Виктор задержал дыхание, но не дал ответа сразу.

– Ты не понимаешь, чем это закончится, – наконец сказал он.

– Я понимаю больше, чем ты думаешь, – перебил его Иван, но не грубо, без нажима, скорее даже мягко. В его глазах снова мелькнула насмешка, на этот раз чуть более явная: – А ты уверен, что Земля борется за порядок? – спросил он. – Или она просто боится потерять свою власть?

Между ними повисла тишина – тяжёлая, наполненная всем тем, что они могли бы сказать, но не сказали.

Иван поднял взгляд к небу. Оно переливалось мягким, зыбким светом, который не имел единого источника, словно сам воздух здесь был насыщен невидимой энергией. Свет этот не ослеплял, но был везде, заполнял каждую трещину в реальности, будто существовал вне привычного человеческого понимания.

Мир вокруг него казался одновременно реальным и призрачным – податливым, готовым к изменениям. Он чувствовал это кожей, ощущал в каждом вдохе. Этот мир был живым, он дышал вместе с ним, и вновь посмотрел на отца:

– Как же Господь Бог? – его голос прозвучал ровно, но в этой ровности чувствовался вызов. Неявный, но отчётливый.

Виктор слабо нахмурился, и взгляд его стал напряжённым. Он не сразу ответил, будто размышлял, пытался подобрать правильные слова, но вместо ответа лишь чуть крепче сжал губы.

– Он тоже позволяет каждому видеть мир так, как он хочет, – продолжил Иван, внимательно следя за малейшими изменениями в выражении лица отца.

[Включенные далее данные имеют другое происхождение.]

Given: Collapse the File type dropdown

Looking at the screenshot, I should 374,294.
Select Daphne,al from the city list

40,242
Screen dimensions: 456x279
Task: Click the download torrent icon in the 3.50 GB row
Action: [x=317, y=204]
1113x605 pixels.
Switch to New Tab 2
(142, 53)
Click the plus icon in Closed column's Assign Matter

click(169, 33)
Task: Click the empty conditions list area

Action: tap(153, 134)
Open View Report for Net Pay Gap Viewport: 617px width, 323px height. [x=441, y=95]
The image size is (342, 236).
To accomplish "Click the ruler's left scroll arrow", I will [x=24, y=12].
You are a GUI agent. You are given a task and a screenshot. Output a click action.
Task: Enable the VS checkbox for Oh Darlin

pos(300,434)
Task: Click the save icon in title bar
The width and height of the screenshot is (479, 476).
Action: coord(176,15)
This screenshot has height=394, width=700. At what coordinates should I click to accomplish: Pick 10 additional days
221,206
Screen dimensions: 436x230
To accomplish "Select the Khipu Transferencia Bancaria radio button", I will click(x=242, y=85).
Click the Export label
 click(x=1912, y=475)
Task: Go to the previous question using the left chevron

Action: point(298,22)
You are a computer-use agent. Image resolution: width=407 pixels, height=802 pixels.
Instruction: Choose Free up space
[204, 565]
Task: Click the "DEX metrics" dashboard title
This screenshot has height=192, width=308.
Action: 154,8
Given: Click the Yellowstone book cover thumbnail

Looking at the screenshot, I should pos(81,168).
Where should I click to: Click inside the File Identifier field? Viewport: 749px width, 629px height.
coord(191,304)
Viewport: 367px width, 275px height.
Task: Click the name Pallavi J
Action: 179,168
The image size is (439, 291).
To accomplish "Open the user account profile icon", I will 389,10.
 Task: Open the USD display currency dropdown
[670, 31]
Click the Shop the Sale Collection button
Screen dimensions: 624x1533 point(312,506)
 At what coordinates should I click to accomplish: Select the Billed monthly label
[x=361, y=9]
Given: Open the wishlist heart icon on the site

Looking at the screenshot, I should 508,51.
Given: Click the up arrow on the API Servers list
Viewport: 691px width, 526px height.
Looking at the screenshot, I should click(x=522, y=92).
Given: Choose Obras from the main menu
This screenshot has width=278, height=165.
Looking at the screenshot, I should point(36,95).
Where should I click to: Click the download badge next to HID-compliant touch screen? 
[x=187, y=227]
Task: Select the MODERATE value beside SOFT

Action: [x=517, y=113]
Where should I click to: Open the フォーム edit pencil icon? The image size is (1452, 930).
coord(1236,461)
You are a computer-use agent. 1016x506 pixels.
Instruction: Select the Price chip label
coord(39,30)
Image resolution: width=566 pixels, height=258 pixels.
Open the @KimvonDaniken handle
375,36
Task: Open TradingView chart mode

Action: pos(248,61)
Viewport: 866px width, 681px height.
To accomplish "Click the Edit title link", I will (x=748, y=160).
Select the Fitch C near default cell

Эти слова прозвучали иначе. Они не были обвинением, не были провокацией, но в них чувствовалась глубокая мысль, облечённая в форму риторического вопроса. Это было размышление о самой сути вещей, о природе реальности, о том, кто и как имеет право ею управлять.

Виктор не ответил сразу. Он крепко сцепил руки за спиной, а его дыхание в этот миг стало чуть глубже. В прошлом он бы, возможно, отмахнулся, перевёл разговор в другую плоскость, но сейчас, стоя перед сыном, он чувствовал, что не может просто отвергнуть сказанное.

– Всё не так просто, – наконец произнёс он, но его голос уже не был таким уверенным, как раньше.

– Но именно в этом вся суть, – Иван не дал ему времени на оправдания. Он говорил без нажима, но с той внутренней уверенностью, которую нельзя было подделать. – Вы всегда прикрываетесь порядком, говорите о балансе, о необходимости контроля. Но не за порядок вы боретесь.

Виктор снова напрягся. Его глаза вспыхнули чем-то похожим на возмущение, но он не перебил, не попытался сразу же оспорить сказанное.